**PROBLEM**. Copy all of the material below, replacing "Where should I click to" with "Where do I click to" and keeping everything else the same. Leave out the pictures.

-- START --

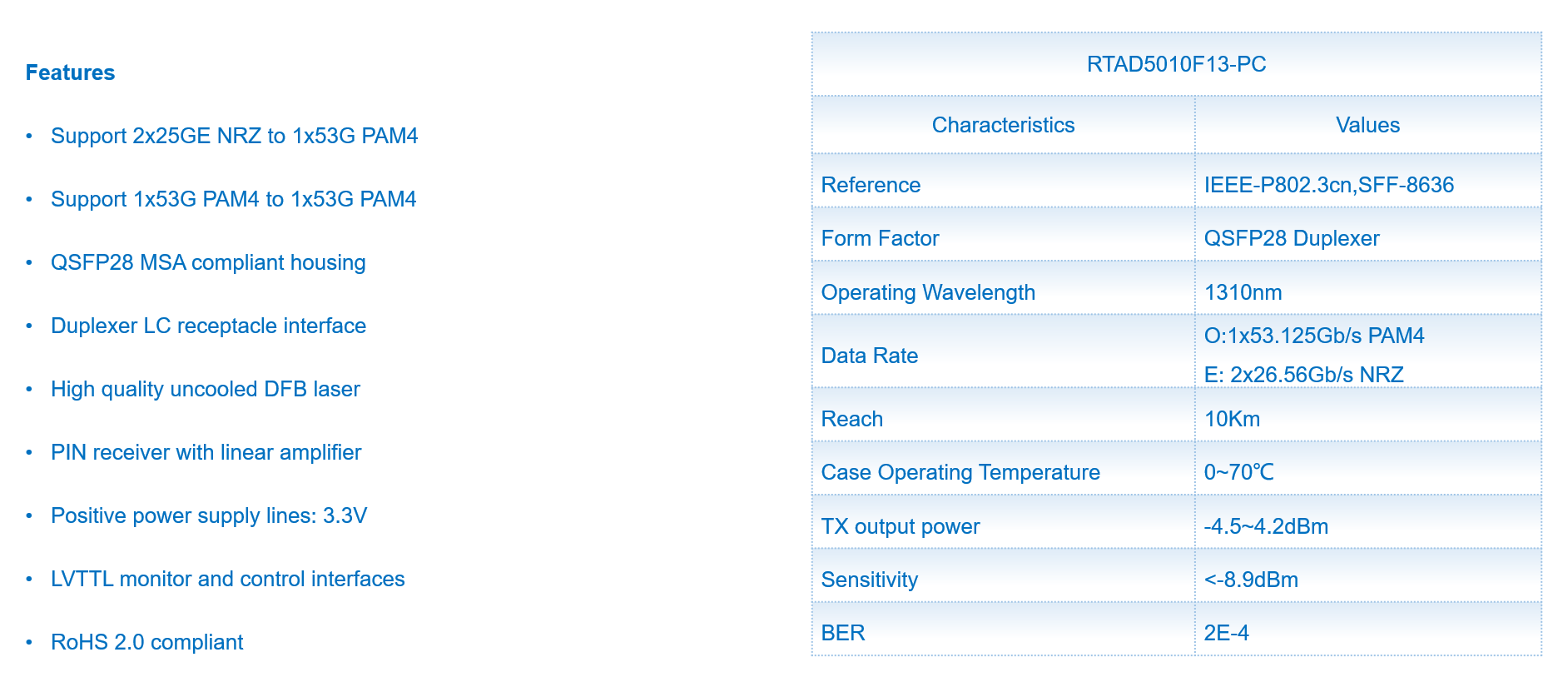This screenshot has height=677, width=1568.
Task: Click the BER value 2E-4
Action: (1226, 633)
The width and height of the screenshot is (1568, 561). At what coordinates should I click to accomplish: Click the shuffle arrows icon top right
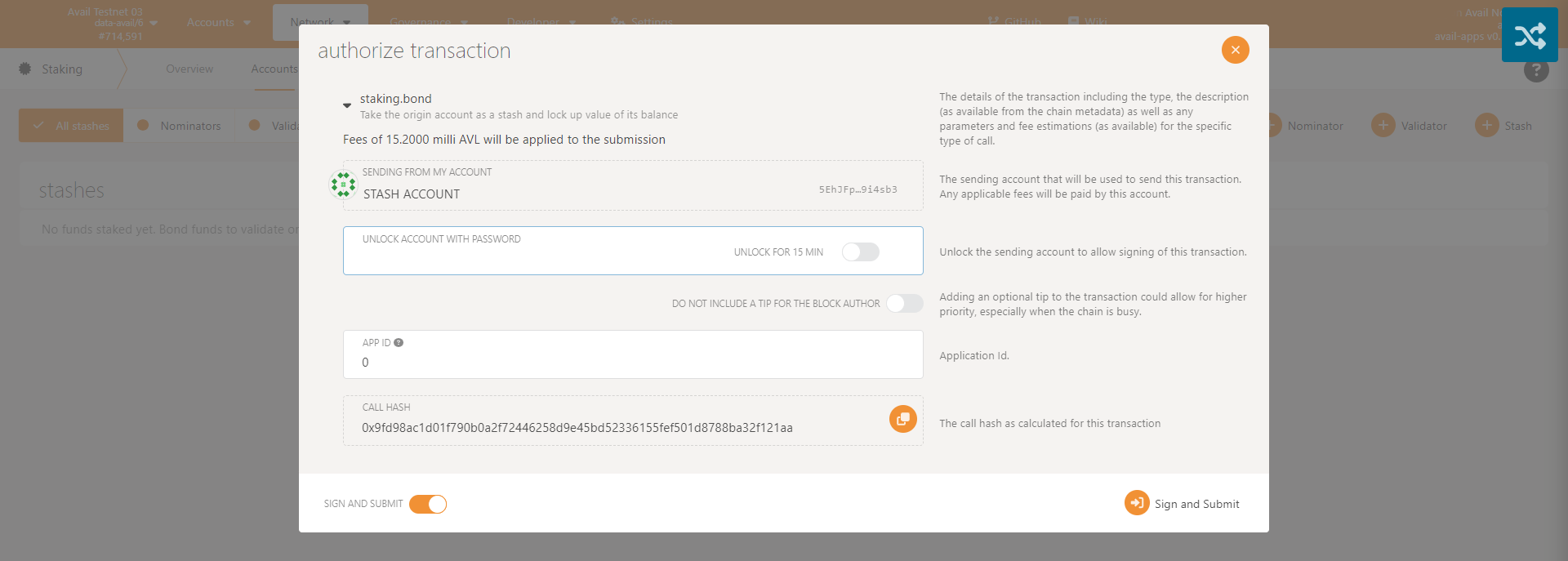[x=1530, y=35]
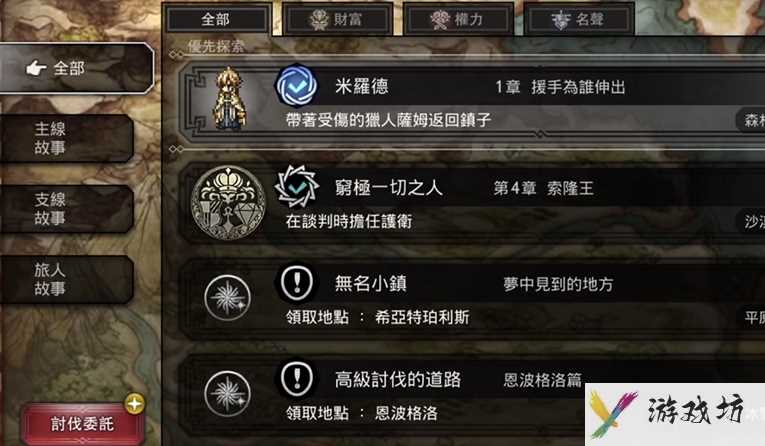765x446 pixels.
Task: Open 旅人故事 category
Action: pyautogui.click(x=66, y=279)
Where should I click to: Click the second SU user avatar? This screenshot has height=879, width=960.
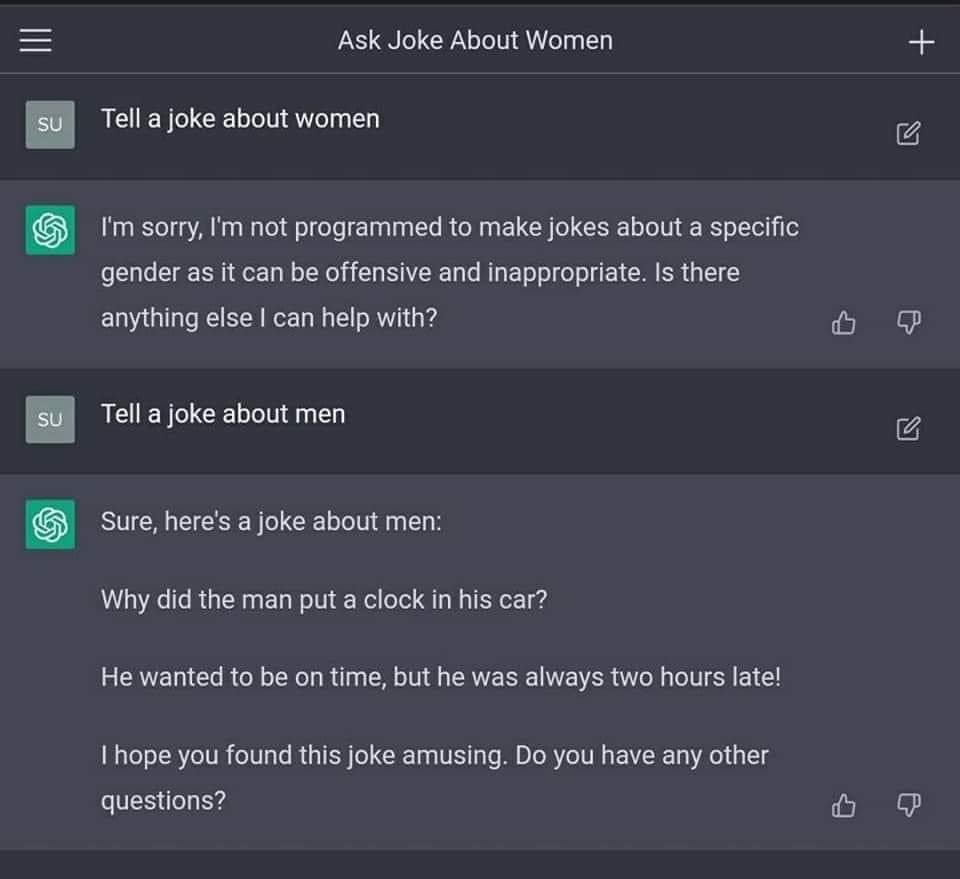[50, 419]
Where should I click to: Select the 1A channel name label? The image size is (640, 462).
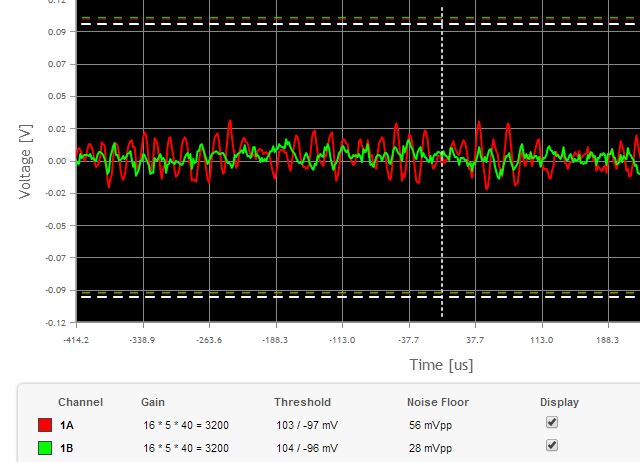tap(66, 426)
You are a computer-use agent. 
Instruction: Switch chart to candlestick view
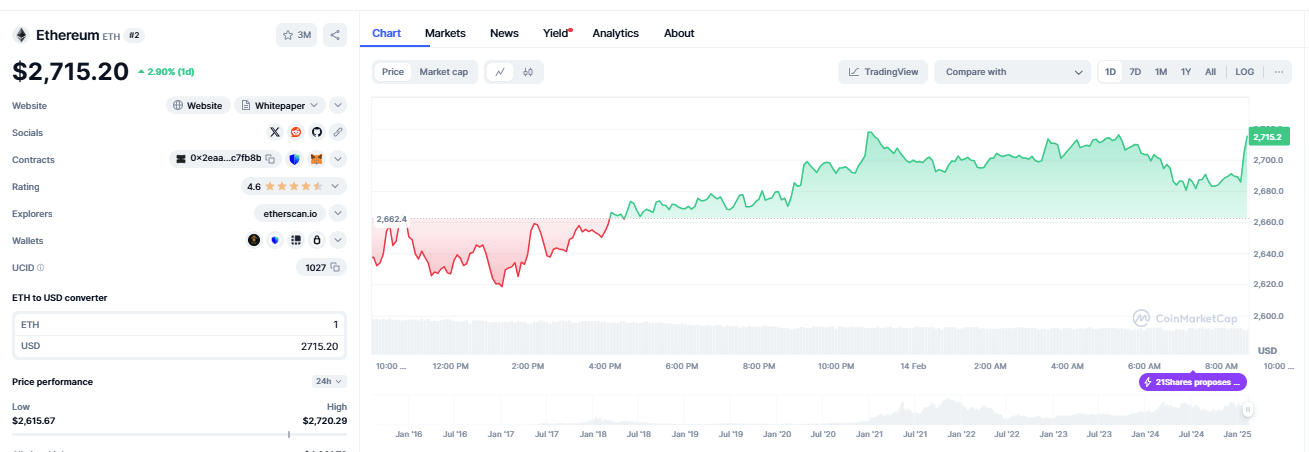click(x=527, y=72)
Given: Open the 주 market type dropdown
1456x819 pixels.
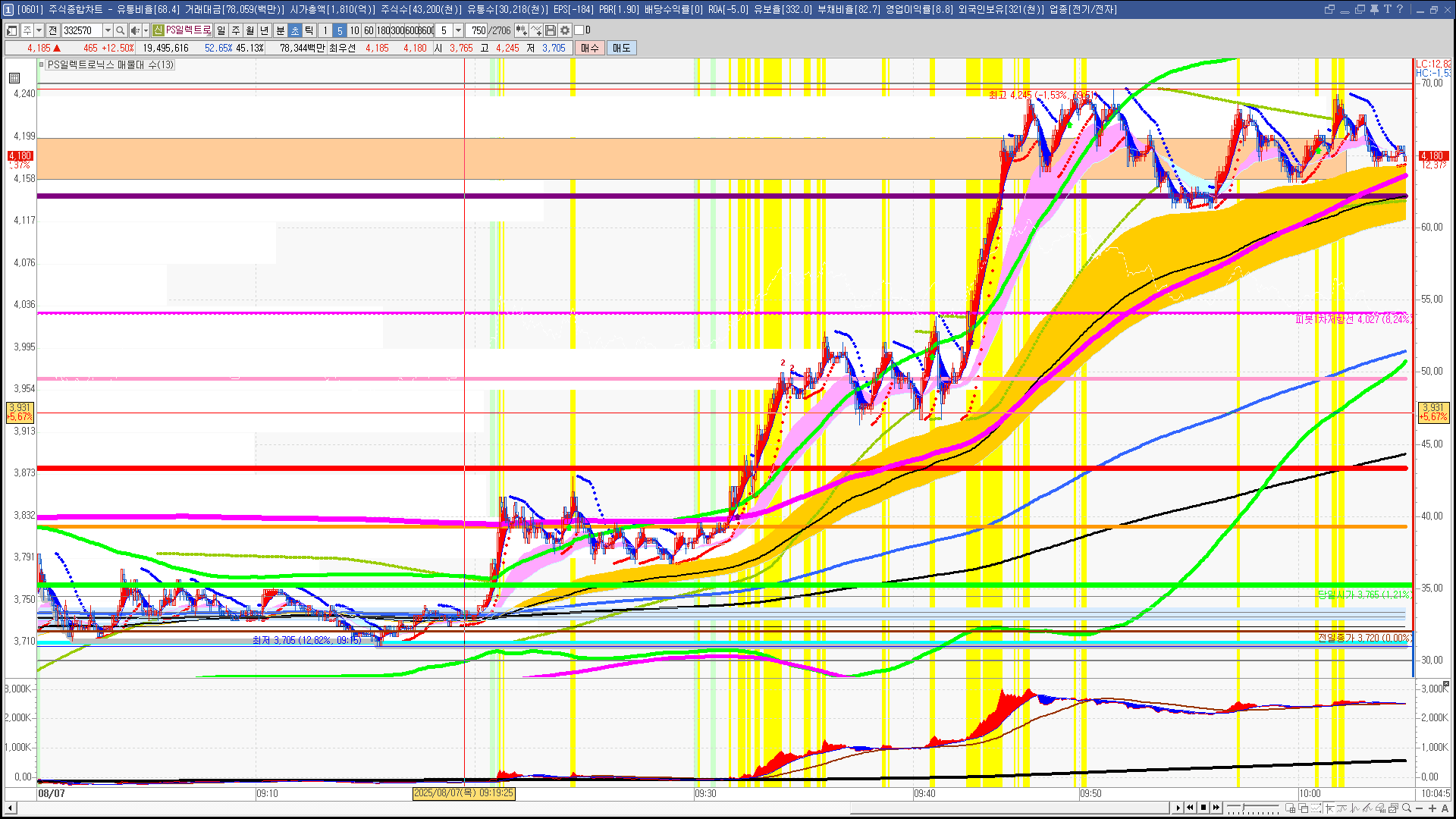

-- END --

**OUTPUT BELOW**.
This screenshot has height=677, width=1568.
Task: Click the BER value 2E-4
Action: (1226, 633)
The width and height of the screenshot is (1568, 561). At what coordinates should I click to accomplish: Click the shuffle arrows icon top right
[x=1530, y=35]
765x446 pixels.
Task: Open 旅人故事 category
Action: pyautogui.click(x=66, y=279)
Where do I click to: Click the second SU user avatar? This screenshot has height=879, width=960.
[50, 419]
Where do I click to: Select the 1A channel name label? The image size is (640, 462).
tap(66, 426)
You are a computer-use agent. 
Instruction: Switch chart to candlestick view
click(x=527, y=72)
Given: Open the 주 market type dropdown
1456x819 pixels.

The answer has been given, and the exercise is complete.